■ Stated problem ■
Arrange the records below as a two-column CSV with the headers "instruction" and "target," one row per record: the request text goes in the first column and its answer in the second, each in a quoted field with line breaks replaced by spaces. Leave the pictures out of the CSV.

-- Begin Records for this exercise --

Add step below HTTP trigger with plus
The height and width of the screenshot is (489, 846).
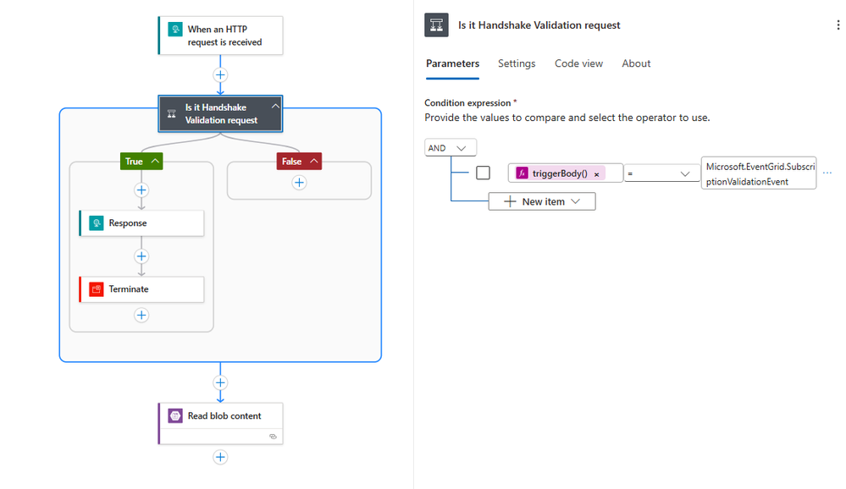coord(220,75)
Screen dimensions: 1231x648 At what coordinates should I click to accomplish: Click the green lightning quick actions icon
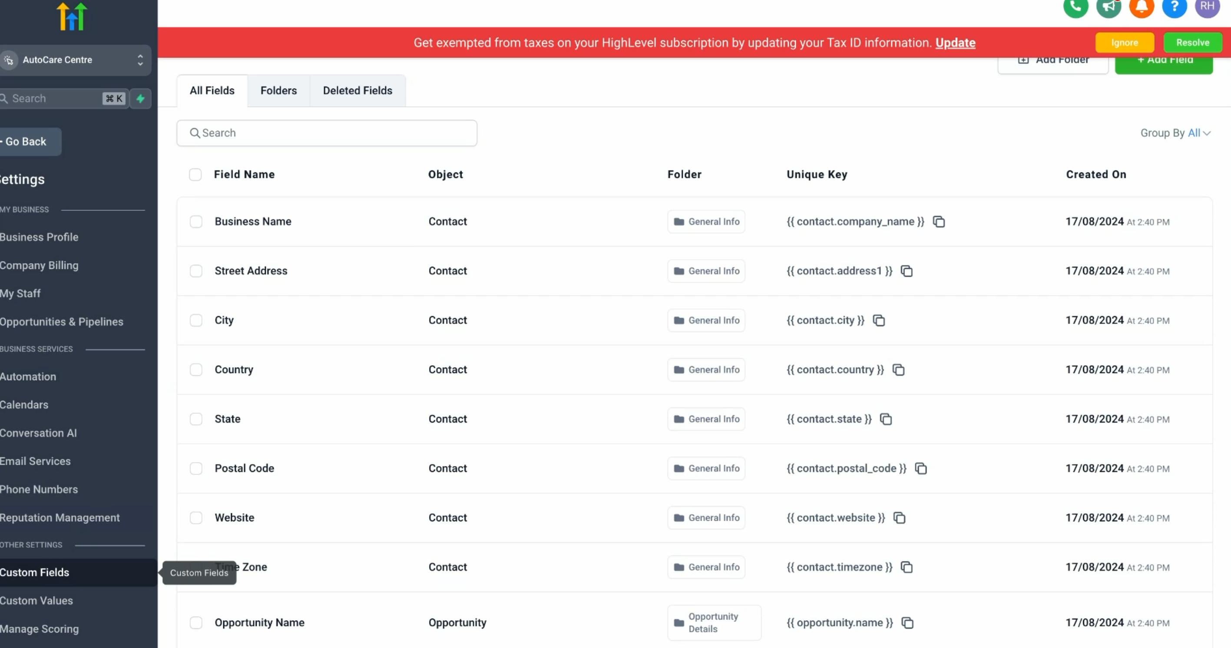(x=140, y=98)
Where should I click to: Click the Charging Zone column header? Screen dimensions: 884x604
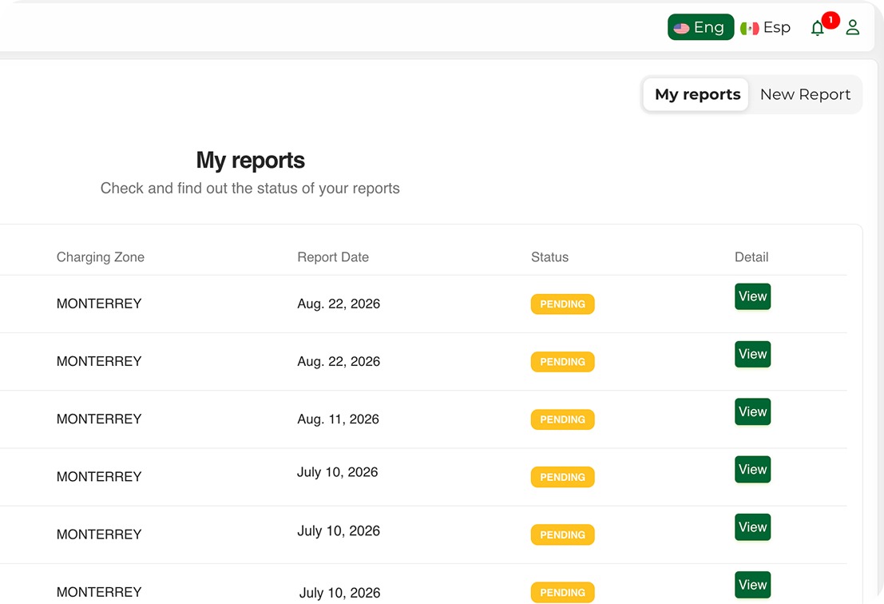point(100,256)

-- End Records for this exercise --

■ Answer for the task ■
instruction,target
"Add step below HTTP trigger with plus The height and width of the screenshot is (489, 846).","coord(220,75)"
"Screen dimensions: 1231x648 At what coordinates should I click to accomplish: Click the green lightning quick actions icon","(x=140, y=98)"
"Where should I click to: Click the Charging Zone column header? Screen dimensions: 884x604","point(100,256)"